In the case of notices to the Company:

 

Address- 14th Floor, Lotus Business Park,

               Veera Desai Road, Industrial

               Estate, Andheri (West),Mumbai

               400053

 

E-mail : 

 

In the case of notices to the Seller

 

Address:

Email :-

 

 

 

 

 

 

 

 

 

 

The Parties are independent to each other and nothing contained herein shall be deemed to construe either Party to be the employee, agent, servant, partner, joint venture partner, subsidiary, Affiliate or group company of the other Party. Neither Party shall have authority to act on behalf of the other in any manner or to create any obligation or debt that would be binding upon the other. Neither Party shall be responsible for any obligations nor do the expenses of the other except as expressly authorize to be incurred in the performance of this Memorandum of Agreement.

 

This Memorandum of Agreement along with the Seller Guideliens hereto shall constitute the entire Memorandum of Agreement and   understanding of the Parties with respect to its subject matter and shall supersede all prior representations, promises, communications, understandings or agreements, both written and oral, with respect to such subject matter.
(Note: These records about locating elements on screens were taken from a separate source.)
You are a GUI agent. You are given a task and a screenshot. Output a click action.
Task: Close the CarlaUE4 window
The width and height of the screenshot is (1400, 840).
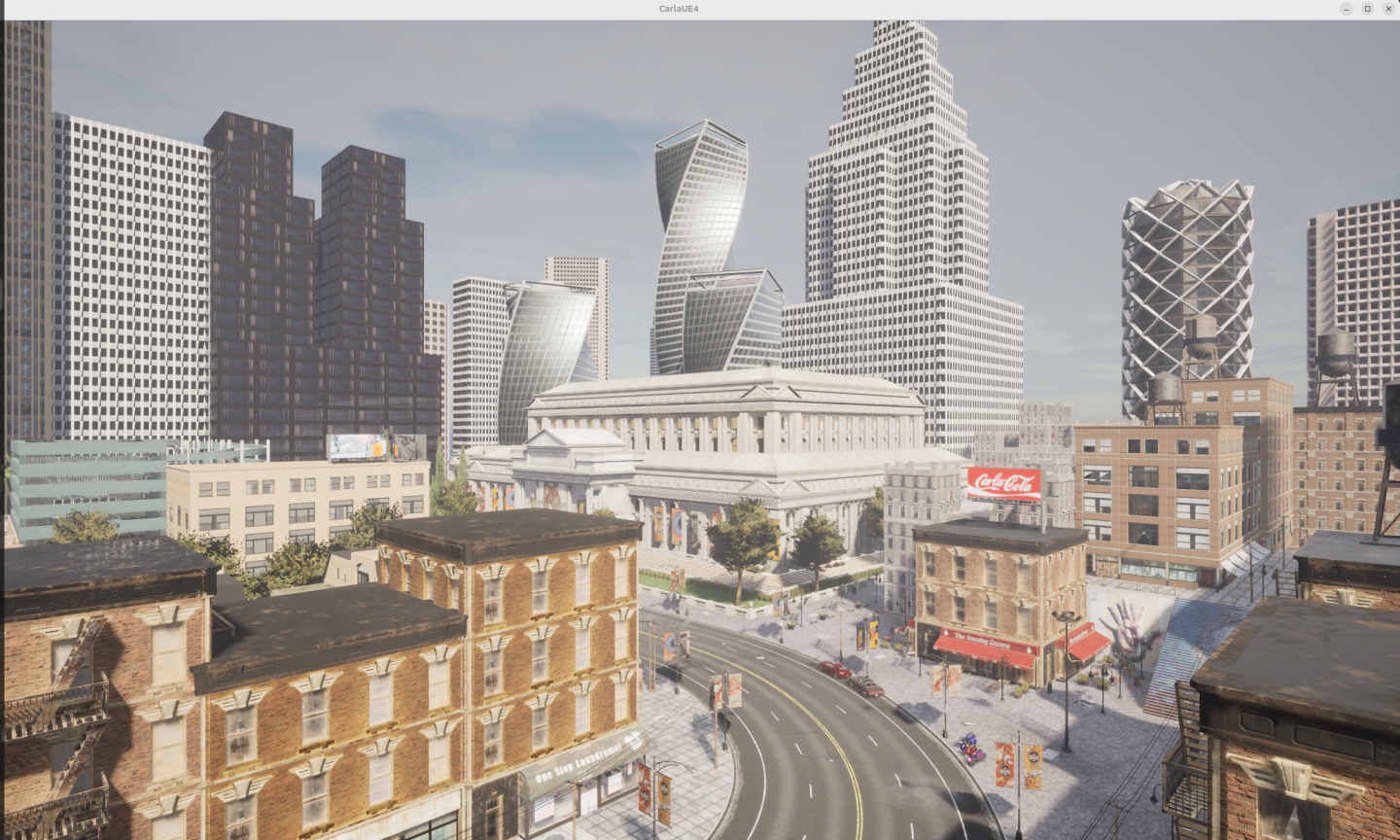click(x=1388, y=9)
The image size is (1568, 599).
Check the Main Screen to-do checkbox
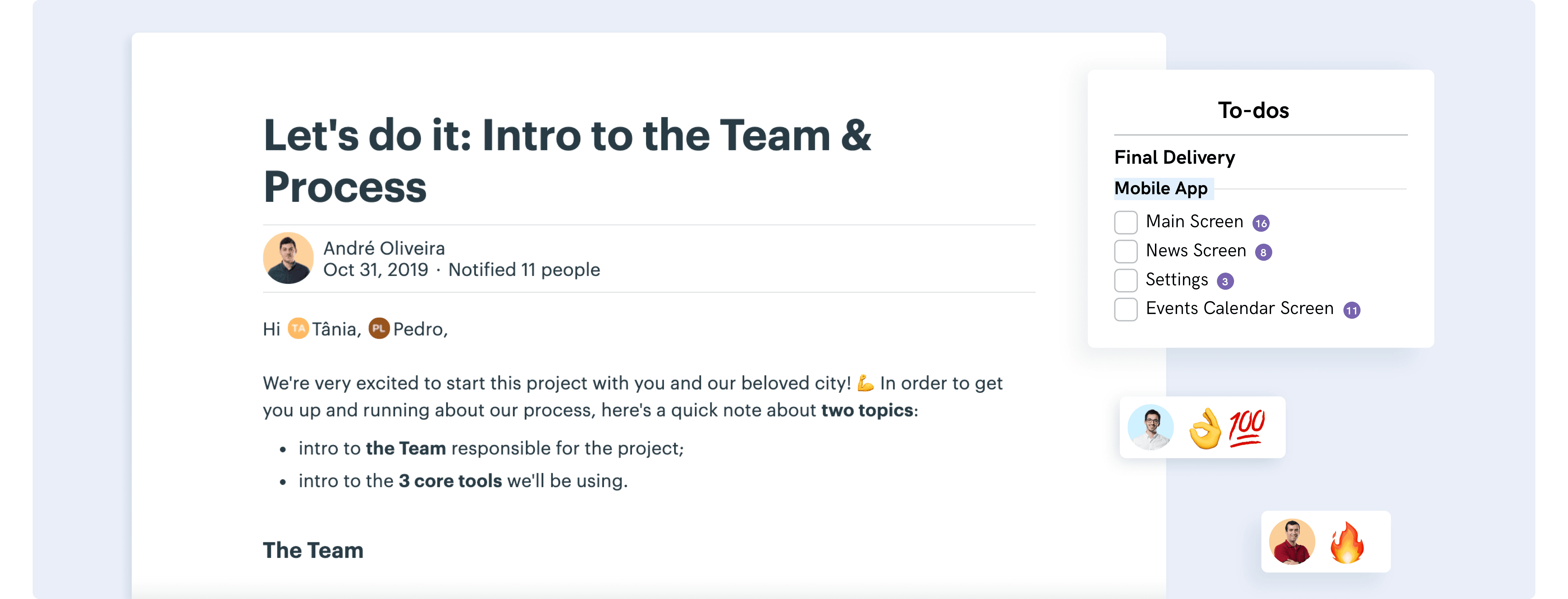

None of the Parties shall be liable or bound to any other Party in any manner by any representations, warranties or covenants relating to such subject matter except as specifically set forth herein or there.

 

No failure or delay by any Party hereto in exercising any right, power or remedy under this      Memorandum of Agreement shall operate as a waiver thereof or a waiver of any other rights, powers or remedies, nor shall any single or partial exercise of any such right, power or remedy preclude any other or further exercise of any such right, power, or remedy or the exercise of any other right, power or remedy; no waiver by either Party shall be effective unless it is given in writing by a duly authorized representative of such Party.

 

If any provision of this Memorandum of Agreement is determined to be invalid or unenforceable in whole or in part, such invalidity or unenforceability shall attach only to such provision or part of such provision and the remaining part of such provision and all other provisions of this Memorandum of Agreement shall continue to remain in full force and effect.

 

Any amendment or modification to this Memorandum of Agreement shall be made by the Company with a reasonable notice to the Seller

 

Each of the rights of the Parties hereto under this Memorandum of Agreement are independent, cumulative and without prejudice to all other rights available to such Parties, and the exercise or non- exercise of any such rights shall not prejudice or constitute a waiver of any other right of the Party, whether under this Memorandum of Agreement or Applicable Law. Each of the representations and warranties shall be separate and independent and, save as expressly provided to the contrary, shall not be limited by reference to or inference from any other representation and warranties or any other term of this Memorandum of Agreement. The election of any one or more remedies     by the Company hereto shall not constitute a waiver of the Company’s right to pursue any other available remedy or remedies.